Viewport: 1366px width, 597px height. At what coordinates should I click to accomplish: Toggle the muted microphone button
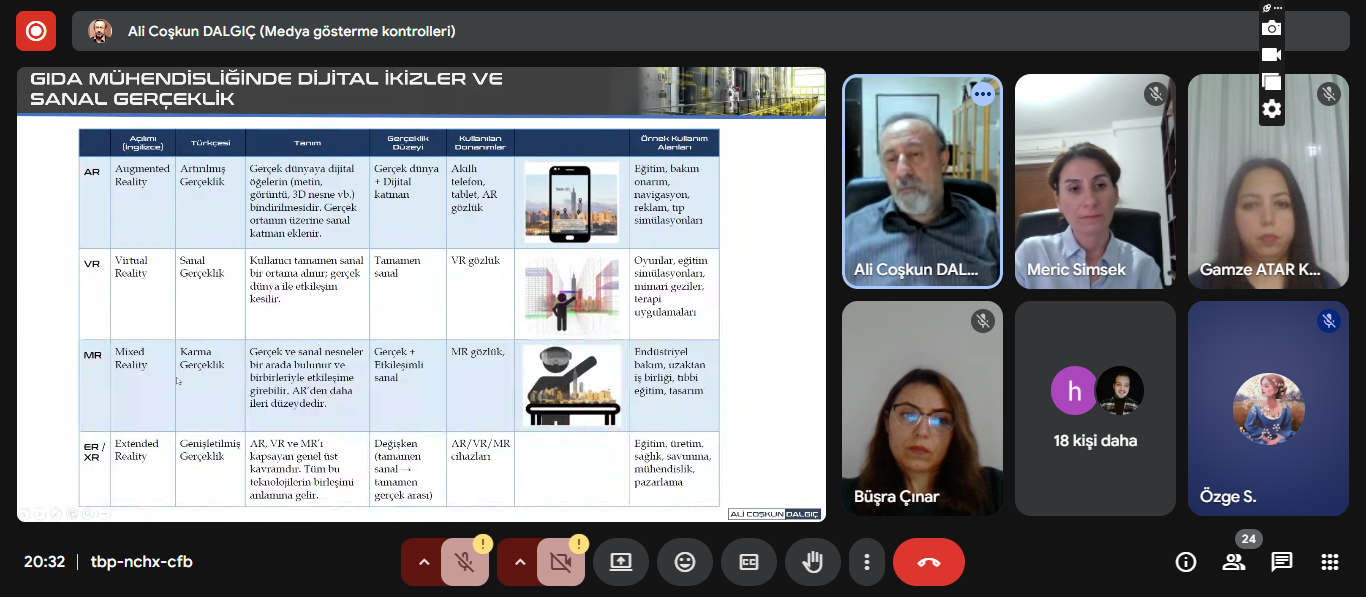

--

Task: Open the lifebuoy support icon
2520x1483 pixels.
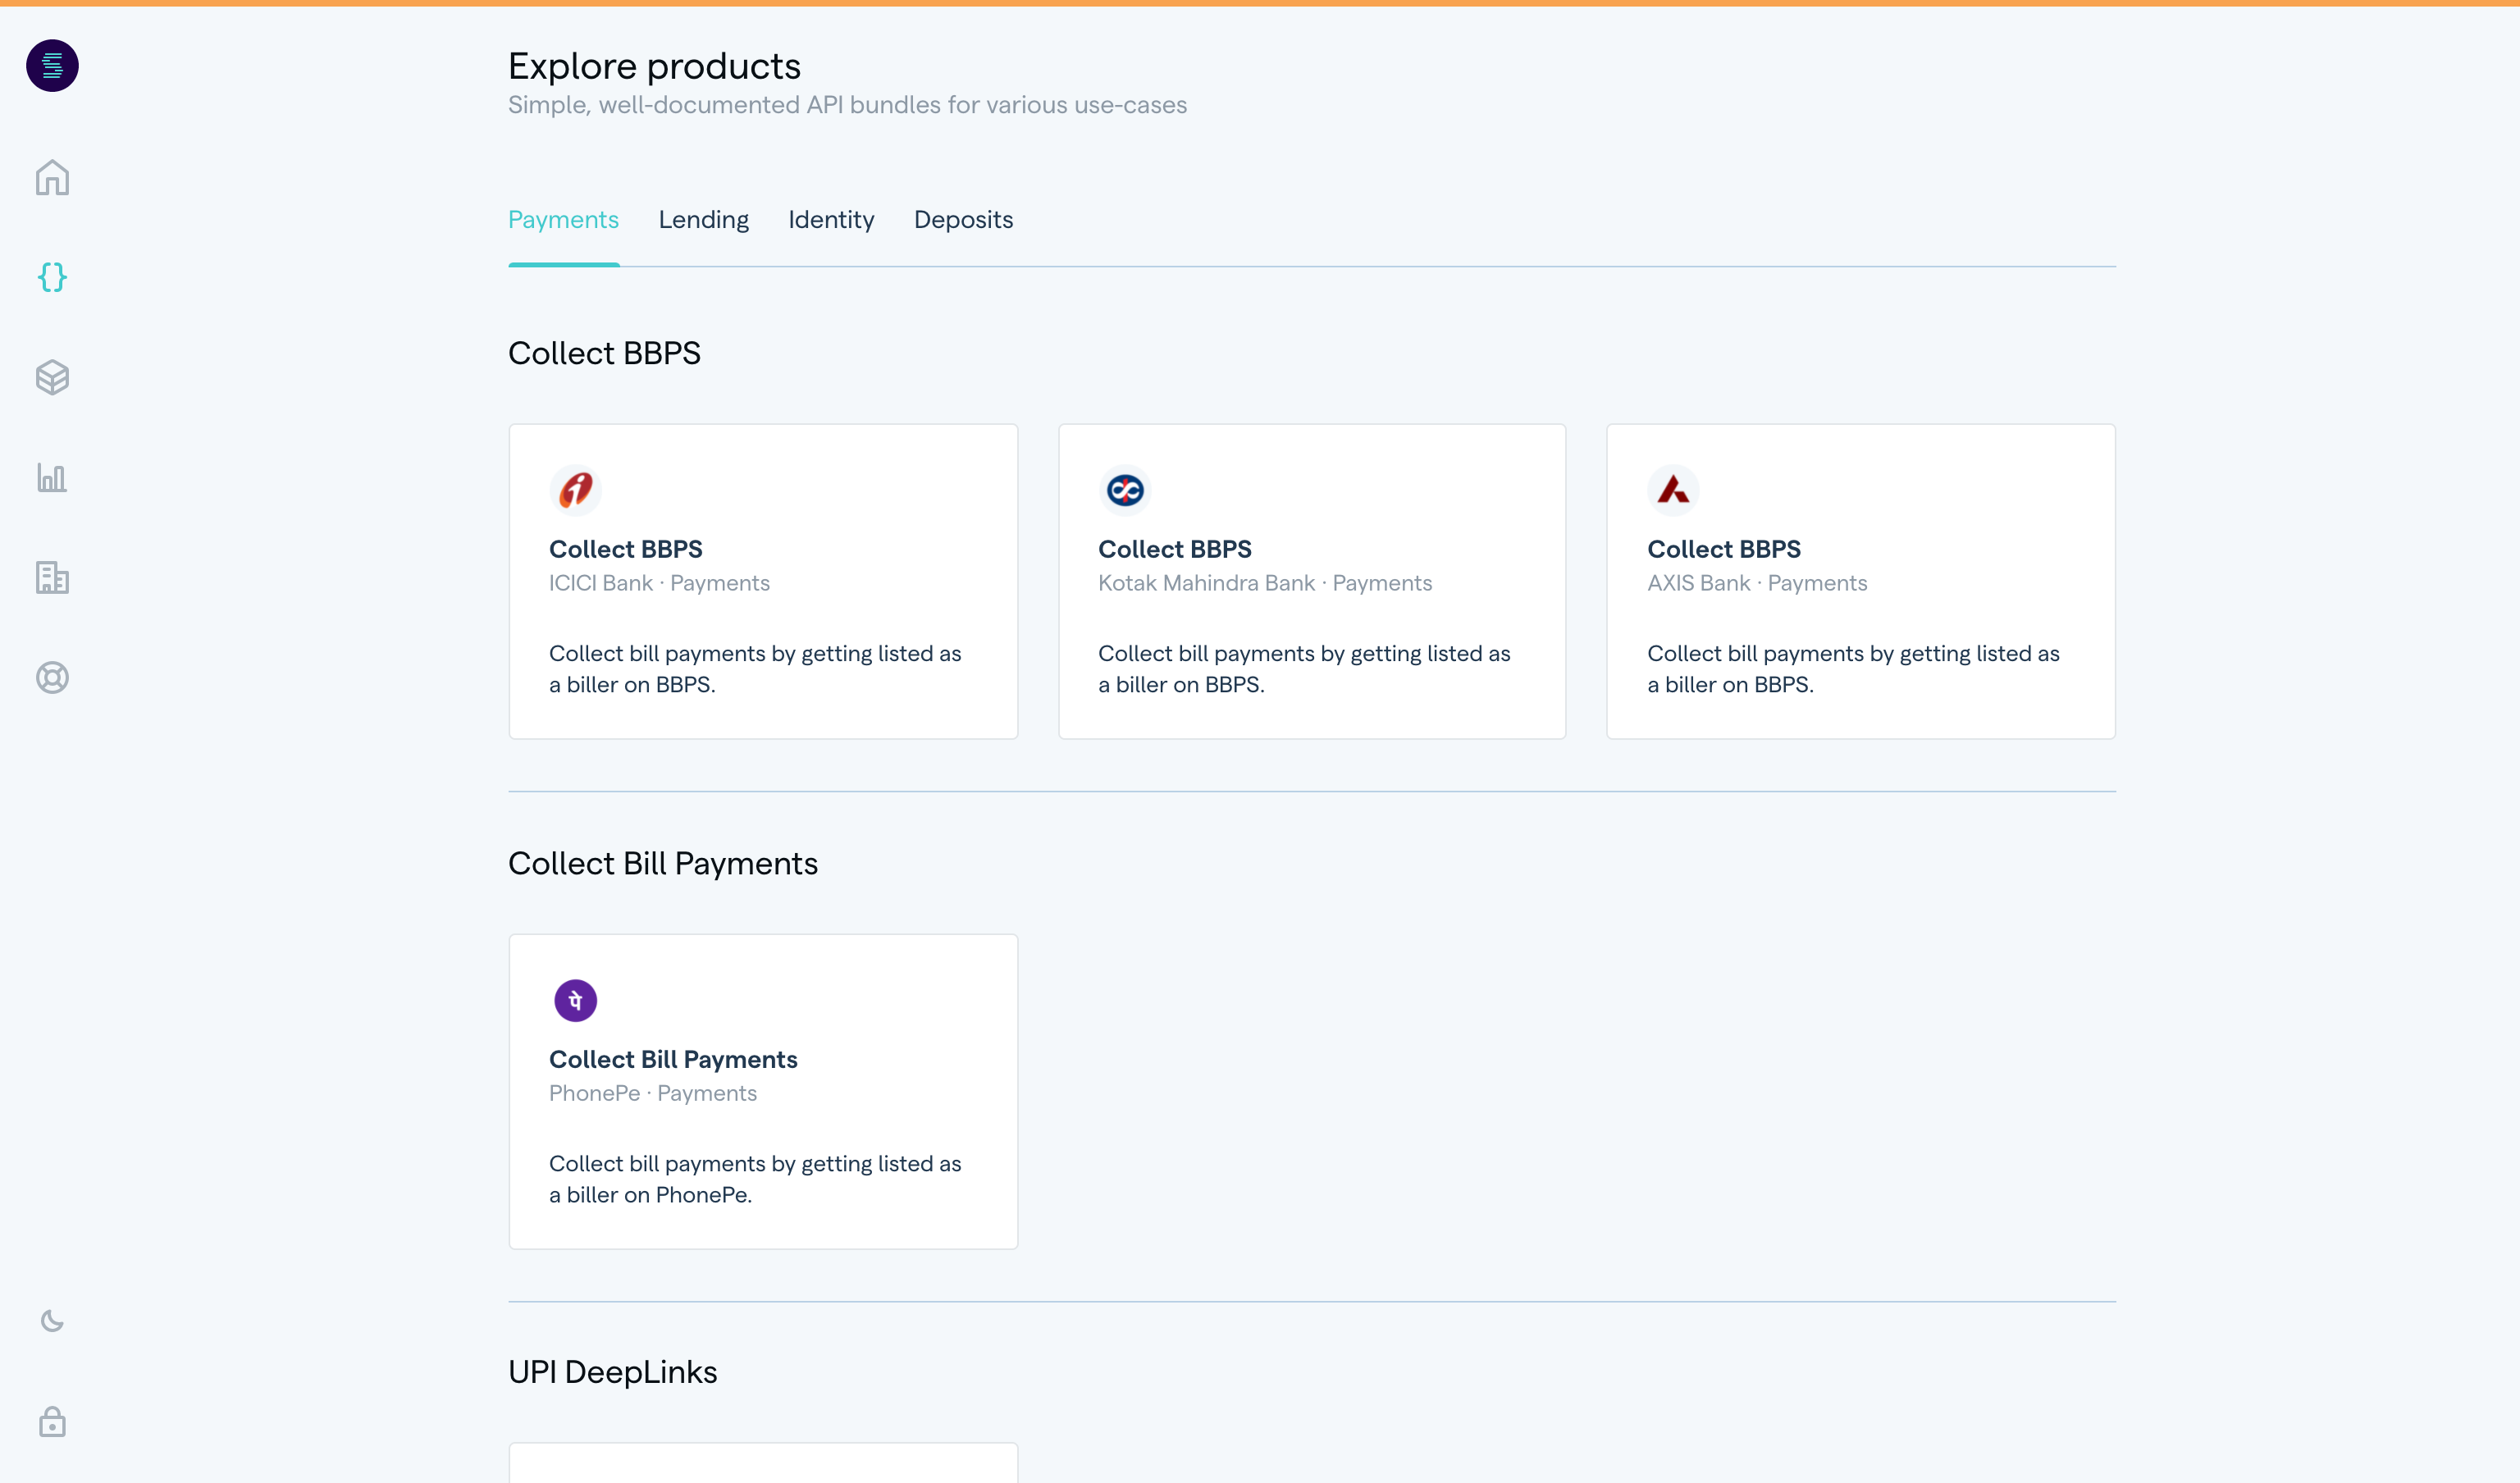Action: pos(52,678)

==

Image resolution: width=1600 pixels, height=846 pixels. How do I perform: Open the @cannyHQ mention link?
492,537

> **Your instructions**:
Give the data between the lines holding "Task: Open the lifebuoy support icon" and "Action: pos(52,678)", inclusive, as a Markdown table with the columns Row and Line. Skip blank lines and leave the pictures out.

> **Answer in full**:
| Row | Line |
|---|---|
| 1 | Task: Open the lifebuoy support icon |
| 2 | 2520x1483 pixels. |
| 3 | Action: pos(52,678) |